Feeling somewhat better today...I missed my "pill" (Zoloft) last weekend 2 days in a row and it may have set me off into a bad patch. I felt horribly dour and depressed early in the week, as you read. Anyhow, the kids and I went to a holiday parade in our "Downtown" and it was kind of fun for them, I think they liked it... It was unseasonably warm and we enjoyed just wearing sweaters. I must admit feeling fake and disoriented about Santa and jingle bell dudes and local politicians waving in convertibles with greenery on them...its not even Thanksgiving, its warm out, and my mom is dead. Its kind of like that first car ride with your first baby...that whole "Why are these freaks driving so fast? Who can eat McDonalds on a very special day such as this? Why isnt anyone looking into our car at red lights to see the miracle?"...just seemed rude to have a parade and say yay yay xmas oh yeah woot woot when really, I feel nothing of the sort. I just feel fear and sleepiness and worry.

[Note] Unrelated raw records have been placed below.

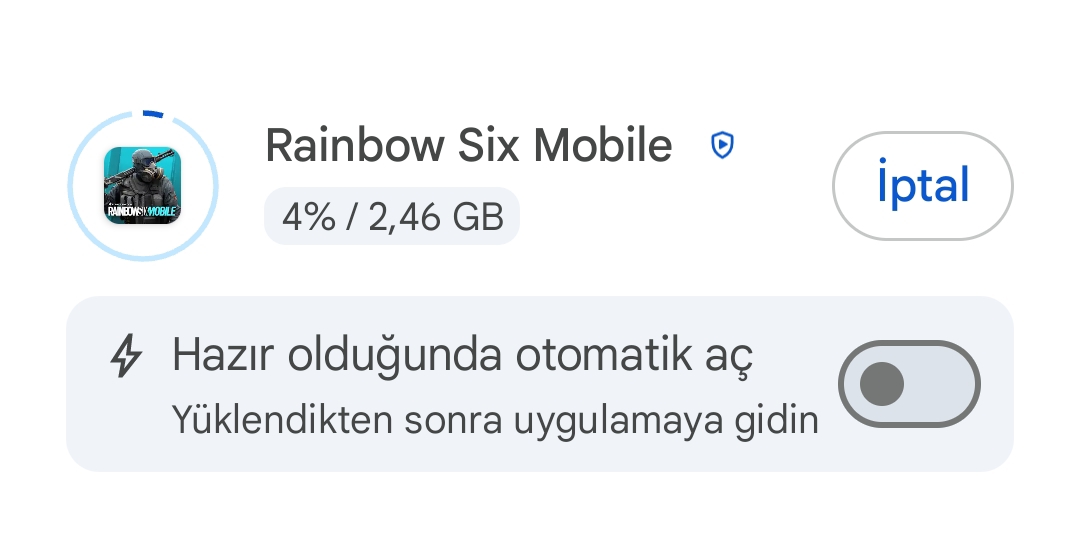This screenshot has height=536, width=1080.
Task: Open the Rainbow Six Mobile title
Action: click(x=468, y=146)
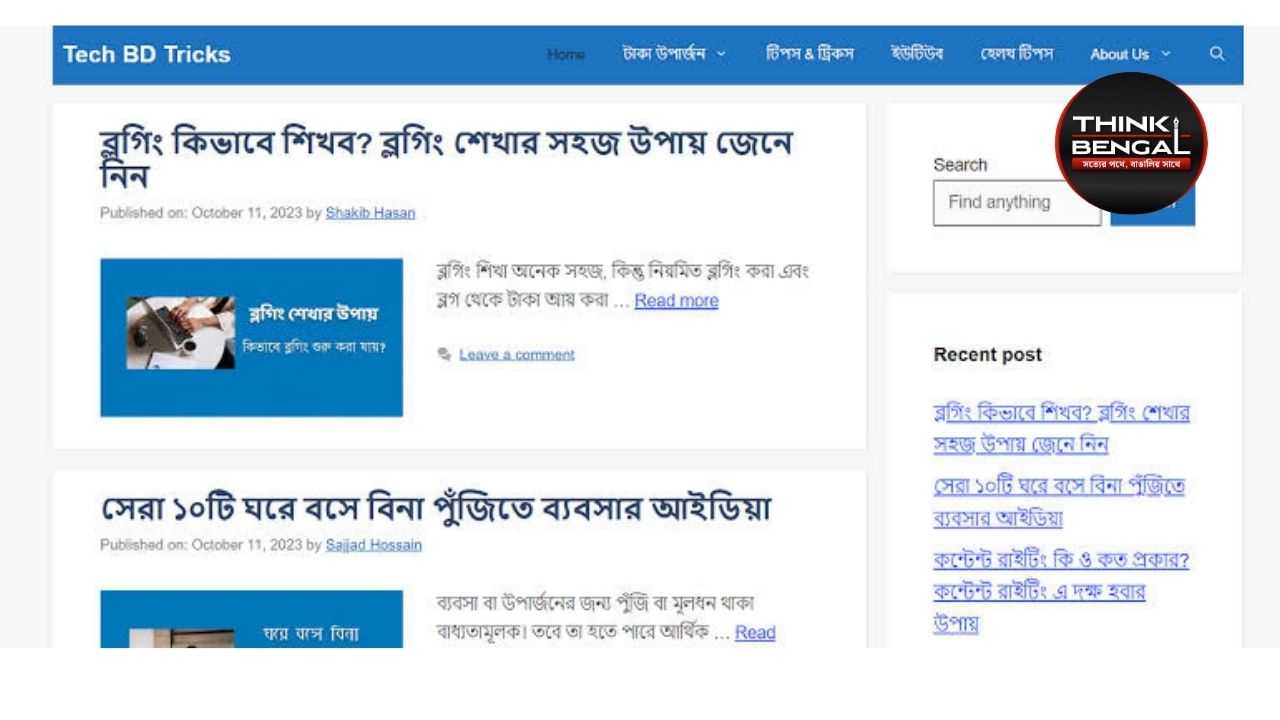Viewport: 1280px width, 720px height.
Task: Open the টিপস & ট্রিকস menu item
Action: [x=809, y=54]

Can you tell I am struggling to blog? Oh well. Little updates are better than not writing.
I did a depression check on WebMD and it linked me to local shrinks/counselors and whatnot, and I emailed those to myself to call monday. I am not looking forward to finding childcare, going to the new doctor, and them possibly being somehow yucky and then having to start that whole process again. But I guess its worth it. Obviously if I find someone cool or tolerable or even perhaps kind and professional, that'd be fabulous! Also, if he/she starts thinking that homeschooling is bad and wouldnt I like a nice break from the kiddies, that is going to color our whole exchange, so I am hoping for some tolerance on that arena also. Natural parenting, too, whatever that means or if I even "Do" any of "it" anymore, I dont want any eyes rolled about nursing or anything like that. I am sure there are very cool doctors out there, its just the wading through them process that I dont have the strength for. At least not tonight!
Well, here's to me finding a cool psychiatrist or something/someone. I am doing research into lots of different medications and alternative stuff too and hope to get it all going...yeah...right after I sleep for like 4 months zzzzzzzzzz thats all I really truly want. Sleep and quiet.